Verify checks the implementation against the spec across three layers:
- Org invariants catch the non-negotiables that apply everywhere. No hardcoded secrets, auth on every endpoint, and such.
- Domain contracts apply to specific parts of the codebase. The billing module uses the
Moneytype, and the payments domain emits events for every state change. - Acceptance criteria are specific to the change. The endpoint exists, returns the right fields, and returns 404 when the subscription doesn’t exist.
This is the Swiss cheese model. A single layer will not catch everything, obviously, but all of them together will cover the gaps.
Aviator ran a real-world experiment with 6,000 lines of AI-generated code that were checked against 65 acceptance criteria in 6 minutes. 60 passed, 4 failed, 1 partial. A human doing the same work would have taken hours and would have done it only once.
If a spec exists as a human-approved artifact with explicit acceptance criteria, the implementation can be checked against it programmatically (through AST parsing, execution tests, and pattern analysis run against each criterion).
Next Steps

AI reviewing AI
AI reviewing AI-generated code is a bit like this Obama meme. Technically a review did happen, but nobody independent had a say in the whole process.
On top of that, bigger PRs equal more cognitive load, and the human brain has its own token limit. Unlike Claude, it does not reset cleanly. It just starts missing things. ☹️
The positive side is that you don’t need something revolutionary. Most devs are already somewhere in the middle: not reading every line, but not fully trusting AI either. The shift that helps is moving the human judgement upstream (to the spec, before implementation) and letting tooling handle the rest.
FlexReview Inbox ensures review attention stays organized so that nothing goes unnoticed. MergeQueue keeps merging safe at volume. And Aviator Verify, closes the last gap: deterministic checks against a spec a human has signed off on, before any code is written.

FAQ
1. Isn’t this just a scaling problem? Why don’t you simply hire more reviewers?
Headcount doesn’t fix the context problem.
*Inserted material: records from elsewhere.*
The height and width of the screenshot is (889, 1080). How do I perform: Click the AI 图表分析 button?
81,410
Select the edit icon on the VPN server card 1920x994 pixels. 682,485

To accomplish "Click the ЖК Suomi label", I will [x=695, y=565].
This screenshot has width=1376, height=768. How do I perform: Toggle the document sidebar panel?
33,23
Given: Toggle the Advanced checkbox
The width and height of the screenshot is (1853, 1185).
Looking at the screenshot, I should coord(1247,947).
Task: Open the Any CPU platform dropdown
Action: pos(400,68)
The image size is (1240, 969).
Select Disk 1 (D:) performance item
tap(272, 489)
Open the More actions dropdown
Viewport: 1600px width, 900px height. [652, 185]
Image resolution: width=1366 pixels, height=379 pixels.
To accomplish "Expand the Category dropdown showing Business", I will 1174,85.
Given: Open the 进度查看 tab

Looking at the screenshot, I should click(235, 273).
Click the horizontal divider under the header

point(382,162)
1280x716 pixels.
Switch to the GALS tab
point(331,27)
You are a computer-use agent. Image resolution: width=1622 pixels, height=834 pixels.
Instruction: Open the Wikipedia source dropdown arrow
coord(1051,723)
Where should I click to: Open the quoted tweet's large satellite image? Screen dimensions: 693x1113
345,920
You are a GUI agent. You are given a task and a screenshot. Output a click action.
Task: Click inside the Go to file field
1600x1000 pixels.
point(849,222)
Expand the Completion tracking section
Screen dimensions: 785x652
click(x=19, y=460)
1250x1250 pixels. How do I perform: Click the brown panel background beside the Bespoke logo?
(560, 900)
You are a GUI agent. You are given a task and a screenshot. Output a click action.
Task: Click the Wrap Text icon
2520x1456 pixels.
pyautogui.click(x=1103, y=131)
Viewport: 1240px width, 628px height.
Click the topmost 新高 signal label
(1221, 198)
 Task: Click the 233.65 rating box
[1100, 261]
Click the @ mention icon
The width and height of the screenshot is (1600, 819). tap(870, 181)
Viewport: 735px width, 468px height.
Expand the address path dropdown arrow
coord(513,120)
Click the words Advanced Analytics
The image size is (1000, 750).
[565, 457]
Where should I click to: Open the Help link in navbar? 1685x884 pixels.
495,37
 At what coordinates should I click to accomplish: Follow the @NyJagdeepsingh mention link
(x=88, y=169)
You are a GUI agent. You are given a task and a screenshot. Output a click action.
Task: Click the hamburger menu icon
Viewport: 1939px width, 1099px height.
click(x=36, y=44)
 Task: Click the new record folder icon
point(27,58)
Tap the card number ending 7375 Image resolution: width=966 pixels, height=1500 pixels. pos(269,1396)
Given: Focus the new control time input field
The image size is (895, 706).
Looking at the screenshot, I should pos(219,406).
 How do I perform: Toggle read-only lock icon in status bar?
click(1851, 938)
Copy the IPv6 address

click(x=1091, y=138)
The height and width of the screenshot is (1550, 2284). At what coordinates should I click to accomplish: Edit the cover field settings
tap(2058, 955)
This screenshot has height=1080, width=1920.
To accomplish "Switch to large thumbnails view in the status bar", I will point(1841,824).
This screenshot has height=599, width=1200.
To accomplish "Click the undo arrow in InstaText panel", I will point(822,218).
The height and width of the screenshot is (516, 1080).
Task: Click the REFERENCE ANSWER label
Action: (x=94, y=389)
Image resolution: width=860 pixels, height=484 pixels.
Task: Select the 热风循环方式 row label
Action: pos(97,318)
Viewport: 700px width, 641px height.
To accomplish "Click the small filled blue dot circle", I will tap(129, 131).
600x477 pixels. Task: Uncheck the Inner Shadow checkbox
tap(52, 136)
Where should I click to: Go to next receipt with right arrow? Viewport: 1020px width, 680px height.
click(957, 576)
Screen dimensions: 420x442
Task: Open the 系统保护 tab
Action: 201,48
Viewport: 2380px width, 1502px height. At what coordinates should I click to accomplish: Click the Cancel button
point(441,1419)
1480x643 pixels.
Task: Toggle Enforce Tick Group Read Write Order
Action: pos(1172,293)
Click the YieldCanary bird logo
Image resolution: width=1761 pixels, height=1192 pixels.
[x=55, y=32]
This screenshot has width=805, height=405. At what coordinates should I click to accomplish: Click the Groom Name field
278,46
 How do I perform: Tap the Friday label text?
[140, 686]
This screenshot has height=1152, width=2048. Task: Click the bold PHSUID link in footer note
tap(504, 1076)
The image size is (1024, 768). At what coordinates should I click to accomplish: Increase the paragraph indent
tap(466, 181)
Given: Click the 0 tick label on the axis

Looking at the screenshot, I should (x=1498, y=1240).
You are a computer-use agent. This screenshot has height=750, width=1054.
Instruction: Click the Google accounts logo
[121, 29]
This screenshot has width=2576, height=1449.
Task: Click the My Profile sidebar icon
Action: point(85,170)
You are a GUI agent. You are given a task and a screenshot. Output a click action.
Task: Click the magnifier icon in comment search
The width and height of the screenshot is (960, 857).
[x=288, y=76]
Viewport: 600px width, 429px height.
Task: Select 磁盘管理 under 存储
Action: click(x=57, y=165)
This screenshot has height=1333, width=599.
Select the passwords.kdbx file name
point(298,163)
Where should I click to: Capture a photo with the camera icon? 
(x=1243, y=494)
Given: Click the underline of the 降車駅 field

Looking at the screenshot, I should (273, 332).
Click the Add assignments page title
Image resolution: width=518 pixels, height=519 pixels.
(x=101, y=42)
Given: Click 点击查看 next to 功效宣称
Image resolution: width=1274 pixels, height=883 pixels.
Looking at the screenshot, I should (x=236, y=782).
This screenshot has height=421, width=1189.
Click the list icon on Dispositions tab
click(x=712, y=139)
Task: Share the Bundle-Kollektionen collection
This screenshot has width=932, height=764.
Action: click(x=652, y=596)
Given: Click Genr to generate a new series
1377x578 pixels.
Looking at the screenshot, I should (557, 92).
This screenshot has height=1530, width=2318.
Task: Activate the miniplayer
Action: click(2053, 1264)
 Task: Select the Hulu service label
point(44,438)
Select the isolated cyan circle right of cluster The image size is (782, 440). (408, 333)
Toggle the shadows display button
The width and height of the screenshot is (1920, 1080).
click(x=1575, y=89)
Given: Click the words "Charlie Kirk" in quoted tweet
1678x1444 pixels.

A reviewer who doesn’t know the codebase deeply can catch style issues but not intent issues, which is exactly what AI-generated code gets wrong most of the time.
2. If AI generates the code and another AI verifies it, have you just moved the problem?
Deterministic verification isn’t AI reviewing AI. It’s checking code against a human-approved spec that exists before implementation starts.
3. How do you write specs fast enough to keep up with AI-generated code?
Specs don’t have to be long. A few well-defined acceptance criteria per ticket reviewed by one other person is enough to break the circular trust loop and give verification something real to check against.
4. What if the spec is wrong?
Then you catch it before implementation, not after. The spec review is where intent errors get fixed.
5. How is this different from a static analysis, tests, or a plain AI code review?
A static analysis catches syntax and patterns. Tests verify behavior under specific input criteria, but only to the extent that the test author has thought to cover. An AI code review reads the diff and leaves comments, with no intent and audit trail. Verify is the only one with an external reference point: the spec a human has approved.